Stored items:
- - - - -

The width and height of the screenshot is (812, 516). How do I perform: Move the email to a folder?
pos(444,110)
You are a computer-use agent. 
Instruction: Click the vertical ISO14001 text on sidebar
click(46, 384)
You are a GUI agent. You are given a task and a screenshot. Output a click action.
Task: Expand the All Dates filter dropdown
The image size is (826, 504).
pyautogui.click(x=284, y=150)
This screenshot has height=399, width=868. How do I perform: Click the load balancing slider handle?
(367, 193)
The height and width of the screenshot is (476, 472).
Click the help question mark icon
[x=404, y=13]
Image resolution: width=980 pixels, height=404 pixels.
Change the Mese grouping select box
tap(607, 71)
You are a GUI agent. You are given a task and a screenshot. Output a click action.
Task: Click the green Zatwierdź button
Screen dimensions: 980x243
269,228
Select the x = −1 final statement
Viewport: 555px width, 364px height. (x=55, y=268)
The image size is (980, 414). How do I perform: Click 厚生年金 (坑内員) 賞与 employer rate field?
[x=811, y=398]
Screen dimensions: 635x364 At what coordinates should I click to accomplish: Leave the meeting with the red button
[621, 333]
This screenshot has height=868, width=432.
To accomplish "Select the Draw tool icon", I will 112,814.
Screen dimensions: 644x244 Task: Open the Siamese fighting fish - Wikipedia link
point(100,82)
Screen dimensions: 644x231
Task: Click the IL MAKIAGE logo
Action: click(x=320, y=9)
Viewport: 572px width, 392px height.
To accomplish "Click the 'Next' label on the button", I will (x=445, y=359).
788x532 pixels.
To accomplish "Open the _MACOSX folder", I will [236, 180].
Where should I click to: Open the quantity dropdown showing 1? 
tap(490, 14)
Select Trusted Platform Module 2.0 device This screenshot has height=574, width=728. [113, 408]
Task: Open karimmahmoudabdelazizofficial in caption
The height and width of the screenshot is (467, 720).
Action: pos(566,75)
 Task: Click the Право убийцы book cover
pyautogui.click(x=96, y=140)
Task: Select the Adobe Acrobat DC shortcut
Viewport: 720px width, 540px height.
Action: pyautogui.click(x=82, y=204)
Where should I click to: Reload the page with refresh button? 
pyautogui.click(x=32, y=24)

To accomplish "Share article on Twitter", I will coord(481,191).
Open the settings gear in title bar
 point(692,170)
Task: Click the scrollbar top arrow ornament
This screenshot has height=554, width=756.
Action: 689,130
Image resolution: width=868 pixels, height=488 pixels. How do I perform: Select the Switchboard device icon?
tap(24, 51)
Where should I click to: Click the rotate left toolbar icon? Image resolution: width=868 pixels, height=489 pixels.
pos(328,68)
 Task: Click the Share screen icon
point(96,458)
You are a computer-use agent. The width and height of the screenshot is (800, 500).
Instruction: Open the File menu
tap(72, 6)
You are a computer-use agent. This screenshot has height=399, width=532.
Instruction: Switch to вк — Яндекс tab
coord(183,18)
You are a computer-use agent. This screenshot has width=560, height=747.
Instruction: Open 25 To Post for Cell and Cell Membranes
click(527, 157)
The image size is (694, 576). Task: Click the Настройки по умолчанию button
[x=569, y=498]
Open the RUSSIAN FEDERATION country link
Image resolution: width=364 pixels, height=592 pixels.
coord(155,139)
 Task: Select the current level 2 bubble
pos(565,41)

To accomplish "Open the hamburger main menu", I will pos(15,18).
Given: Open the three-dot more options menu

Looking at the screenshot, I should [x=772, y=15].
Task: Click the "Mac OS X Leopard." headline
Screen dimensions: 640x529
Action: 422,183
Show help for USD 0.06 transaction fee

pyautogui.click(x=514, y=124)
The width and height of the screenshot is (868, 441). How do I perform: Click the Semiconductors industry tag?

- - - - -

Scan the data above and copy each line containing the word "will".

**Solved exercise**
To accomplish "Select the Draw tool icon", I will 112,814.
To accomplish "Click the 'Next' label on the button", I will (x=445, y=359).
To accomplish "Open the _MACOSX folder", I will [236, 180].
To accomplish "Share article on Twitter", I will coord(481,191).
To accomplish "Open the hamburger main menu", I will pos(15,18).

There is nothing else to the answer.